Prompt: Keep every line in which "Tech" occurs and drop the rest of the data.

Source data:
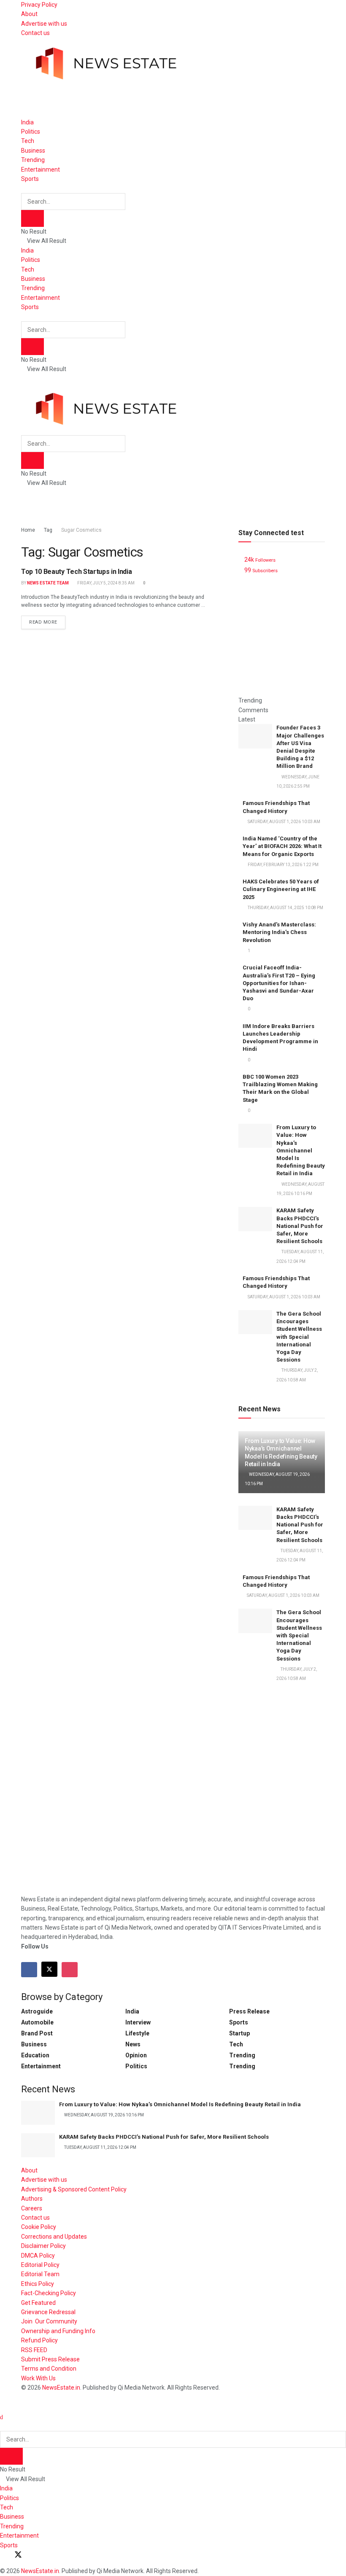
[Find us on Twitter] (49, 1969)
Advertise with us (44, 23)
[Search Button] (23, 188)
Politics (30, 131)
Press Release (249, 2011)
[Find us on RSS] (48, 2555)
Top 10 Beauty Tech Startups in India (76, 572)
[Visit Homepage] (105, 58)
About (29, 14)
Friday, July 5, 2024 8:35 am (105, 583)
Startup (239, 2033)
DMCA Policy (38, 2255)
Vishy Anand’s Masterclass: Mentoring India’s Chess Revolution (279, 932)
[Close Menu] (1, 2417)
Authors (32, 2198)
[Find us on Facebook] (29, 1969)
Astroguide (37, 2011)
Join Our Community (49, 2321)
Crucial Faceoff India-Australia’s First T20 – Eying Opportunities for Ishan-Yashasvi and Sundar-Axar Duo (279, 982)
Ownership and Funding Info (58, 2331)
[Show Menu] (23, 378)
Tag (48, 530)
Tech (27, 140)
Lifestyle (137, 2033)
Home (28, 530)
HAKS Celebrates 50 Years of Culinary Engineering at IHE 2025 (281, 889)
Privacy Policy (39, 4)
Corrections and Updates (54, 2236)
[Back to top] (2, 2407)
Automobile (37, 2022)
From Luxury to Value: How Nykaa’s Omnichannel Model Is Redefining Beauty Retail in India (300, 1150)
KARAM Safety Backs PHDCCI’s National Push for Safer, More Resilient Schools (299, 1225)
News (133, 2044)
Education (35, 2055)
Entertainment (40, 169)
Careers (31, 2208)
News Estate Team (48, 583)
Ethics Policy (37, 2283)
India (27, 122)
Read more (47, 620)
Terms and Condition (48, 2368)
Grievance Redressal (48, 2312)
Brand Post (37, 2033)
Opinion (136, 2055)
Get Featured (38, 2302)
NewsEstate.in (61, 2387)
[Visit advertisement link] (173, 98)
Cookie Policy (38, 2226)
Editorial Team (40, 2274)
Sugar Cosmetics (81, 530)
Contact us (35, 33)
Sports (30, 178)
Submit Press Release (50, 2359)
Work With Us (38, 2378)
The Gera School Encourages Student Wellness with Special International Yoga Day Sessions (299, 1337)
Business (33, 150)
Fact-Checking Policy (48, 2293)
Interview (138, 2022)
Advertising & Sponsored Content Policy (74, 2189)
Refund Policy (39, 2340)
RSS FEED (34, 2350)
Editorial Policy (40, 2264)
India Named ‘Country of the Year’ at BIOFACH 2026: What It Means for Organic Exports (282, 846)
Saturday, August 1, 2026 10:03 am (282, 1595)
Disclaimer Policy (43, 2245)
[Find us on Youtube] (33, 2555)
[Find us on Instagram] (70, 1969)
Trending (33, 159)
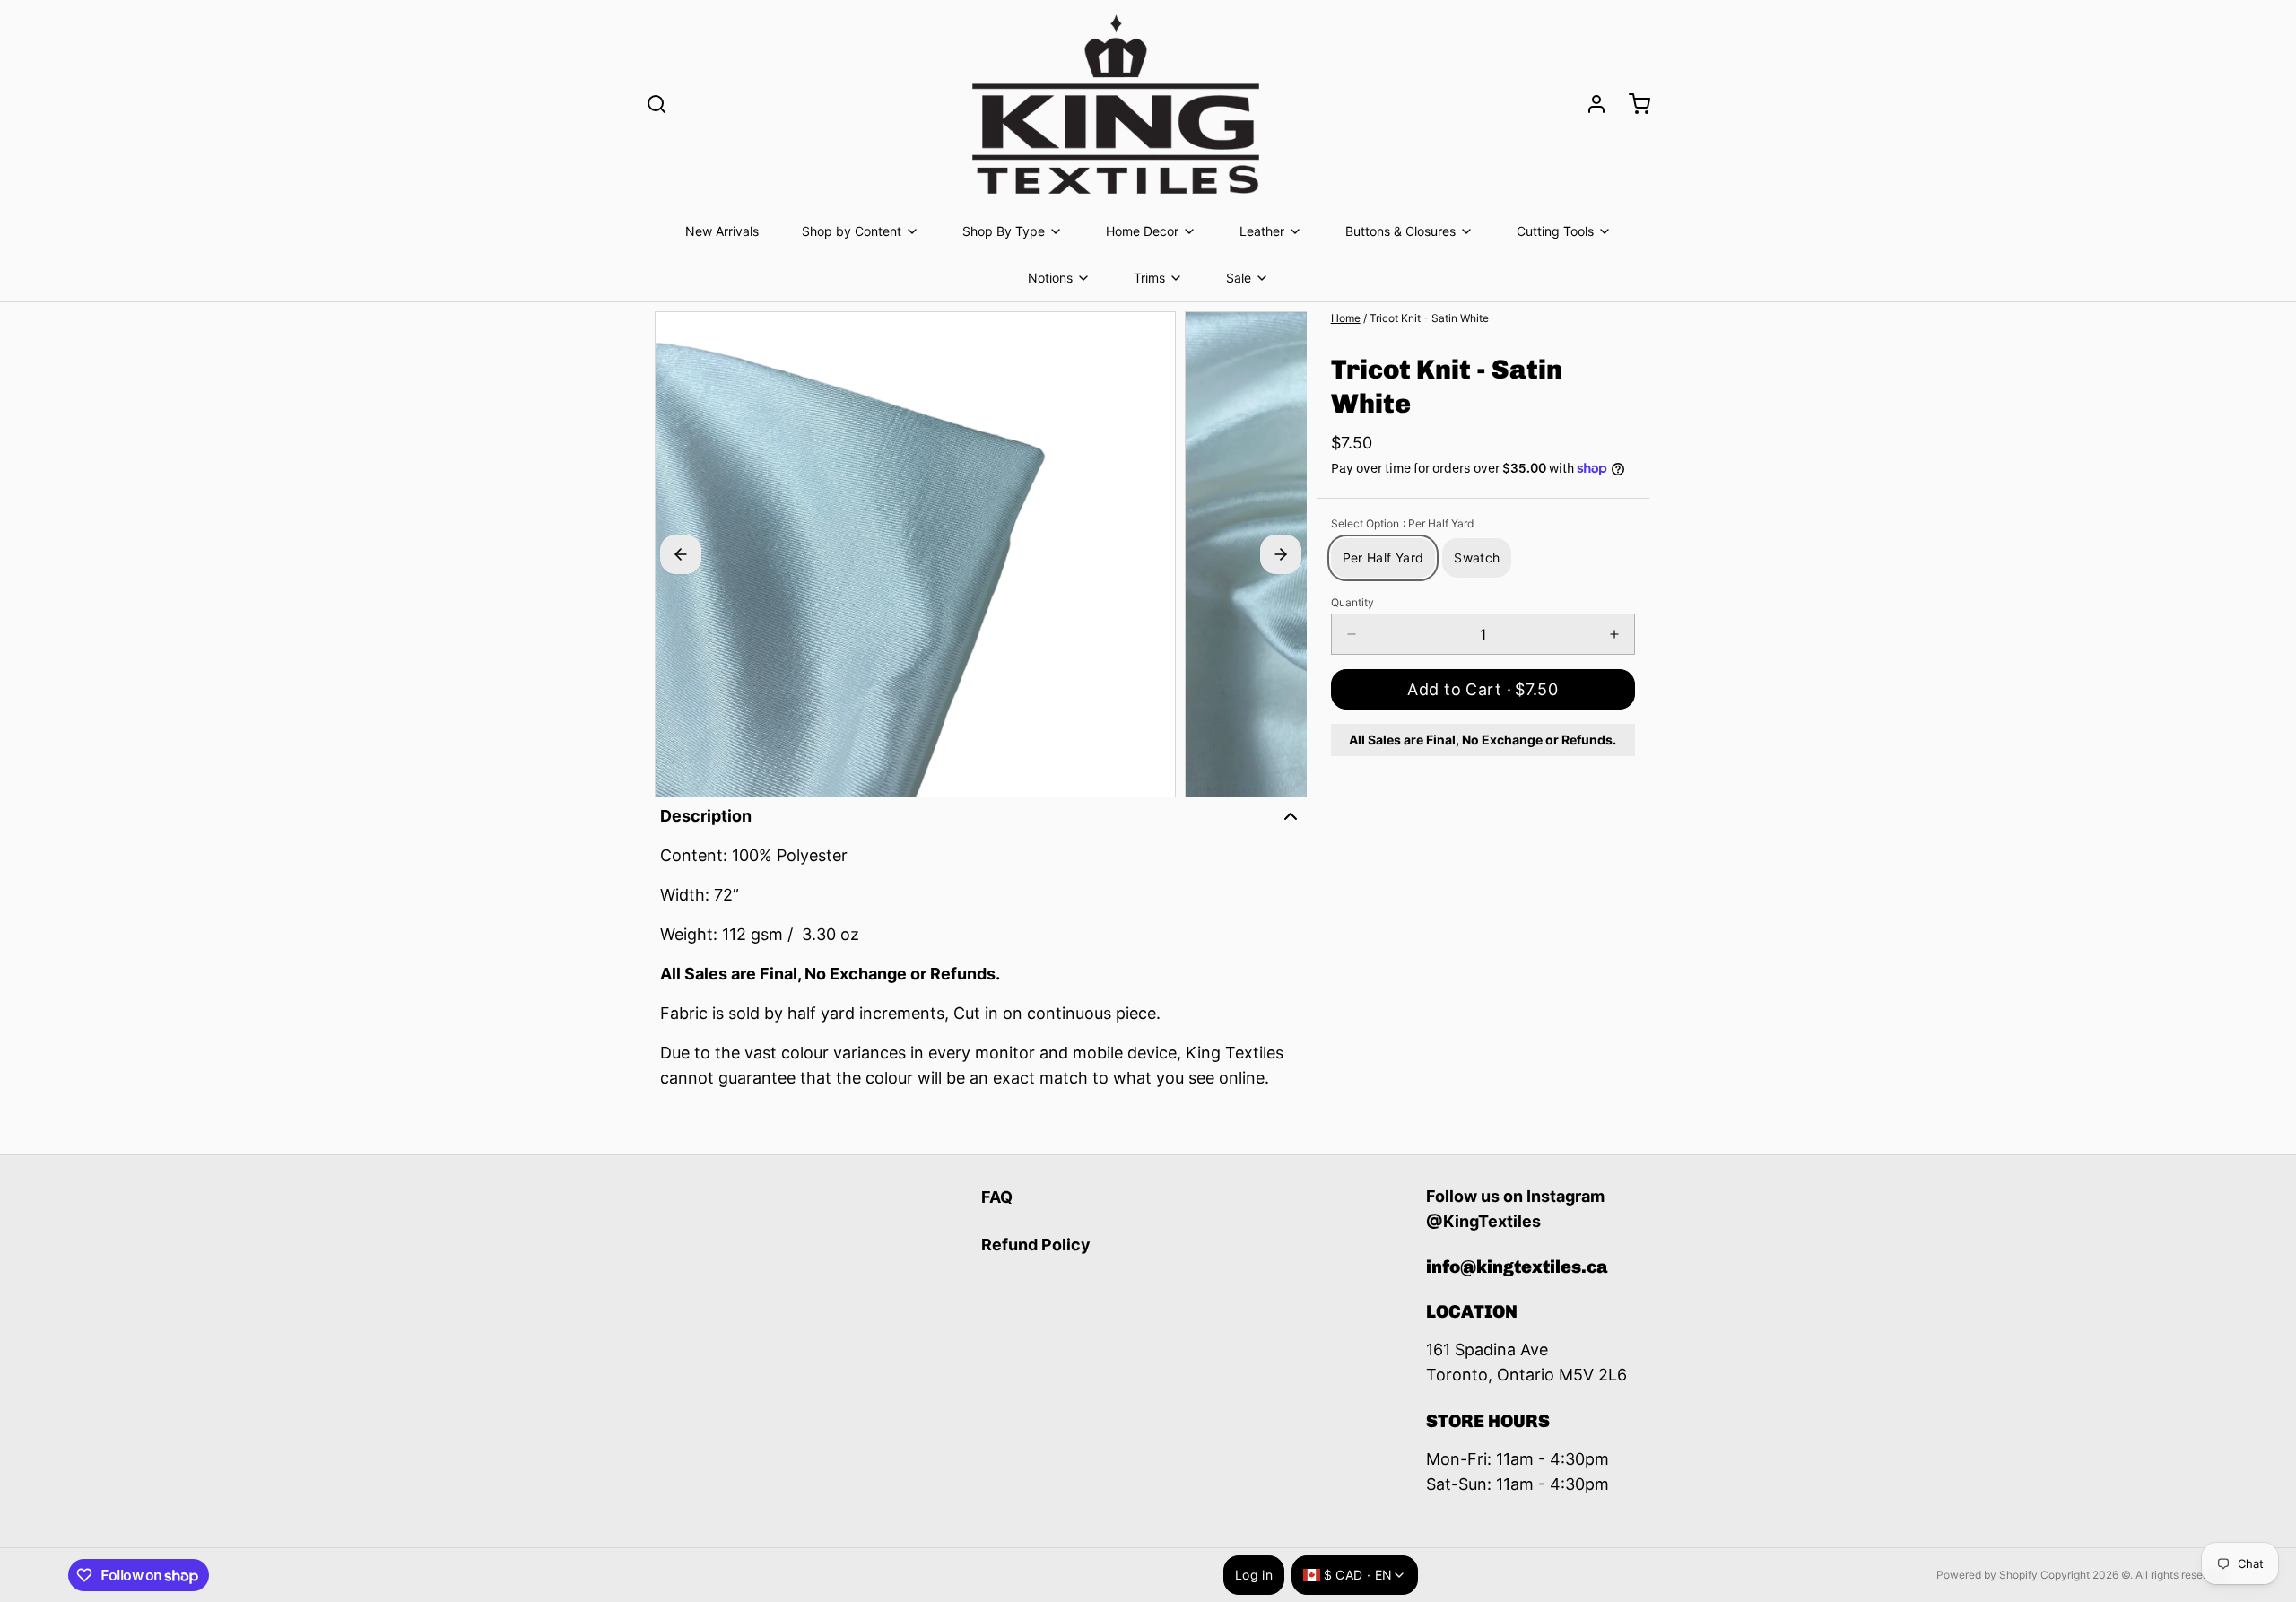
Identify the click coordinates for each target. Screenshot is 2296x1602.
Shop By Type (1003, 231)
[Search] (656, 104)
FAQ (997, 1197)
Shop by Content (851, 231)
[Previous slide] (680, 554)
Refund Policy (1036, 1244)
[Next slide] (1280, 554)
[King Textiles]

The completed task:
Top 10 Beauty Tech Startups in India (76, 572)
Tech (27, 140)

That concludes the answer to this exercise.